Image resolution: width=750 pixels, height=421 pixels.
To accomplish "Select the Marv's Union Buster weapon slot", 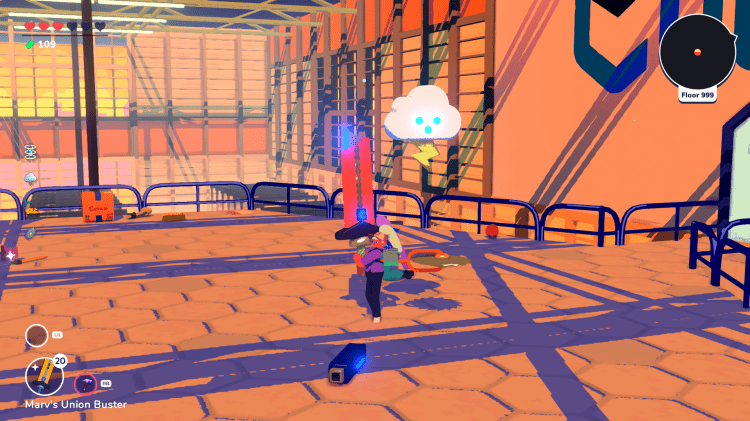I will [x=44, y=377].
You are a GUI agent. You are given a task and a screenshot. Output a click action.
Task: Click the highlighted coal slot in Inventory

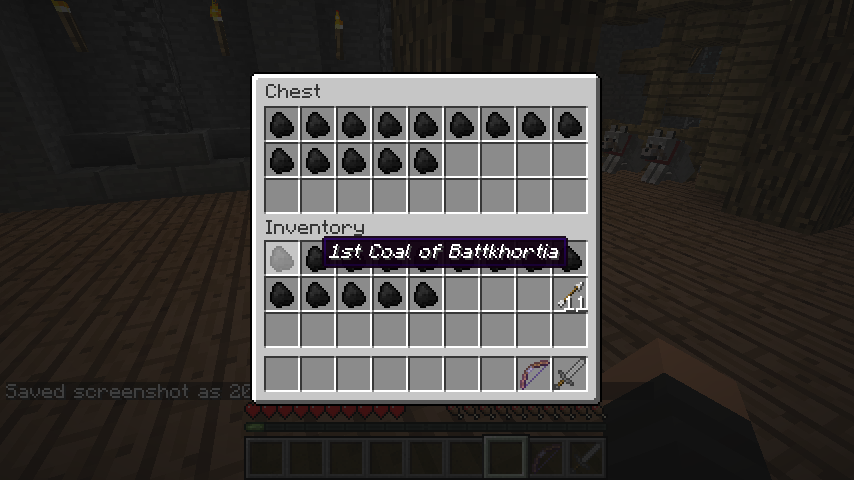[282, 259]
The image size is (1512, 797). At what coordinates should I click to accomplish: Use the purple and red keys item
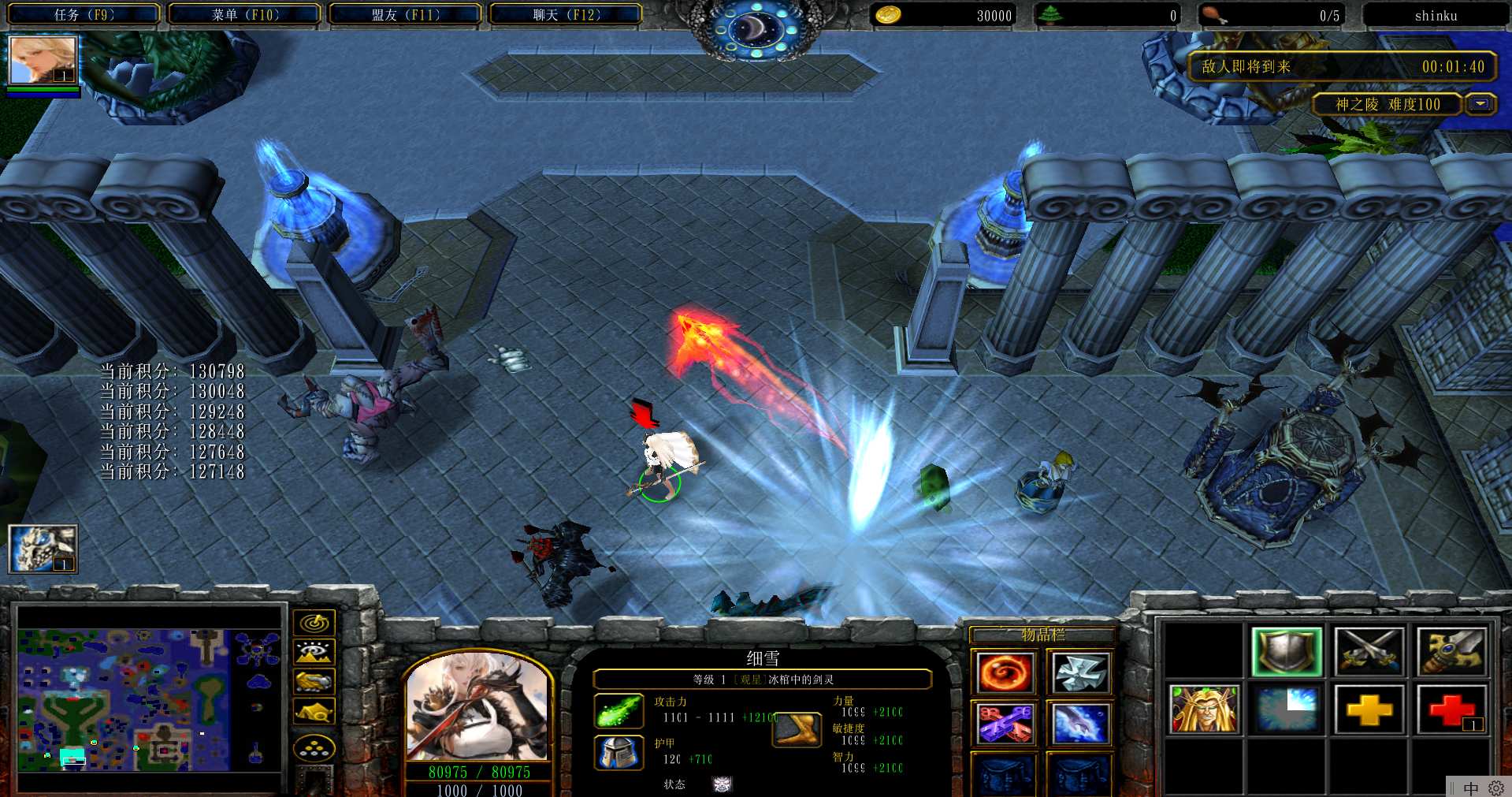point(1004,723)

==========

__The request__: Copy the entries again, starting at the line that has "You are a GUI" and stopping at the last of them. Swap "coal" for "iron", keep everything else the same, and leave out the pictures.

__Result of this exercise__:
You are a GUI agent. You are given a task and a screenshot. Output a click action.
Task: Click the highlighted iron slot in Inventory

[282, 259]
The image size is (1512, 797). At what coordinates should I click to accomplish: Use the purple and red keys item
point(1004,723)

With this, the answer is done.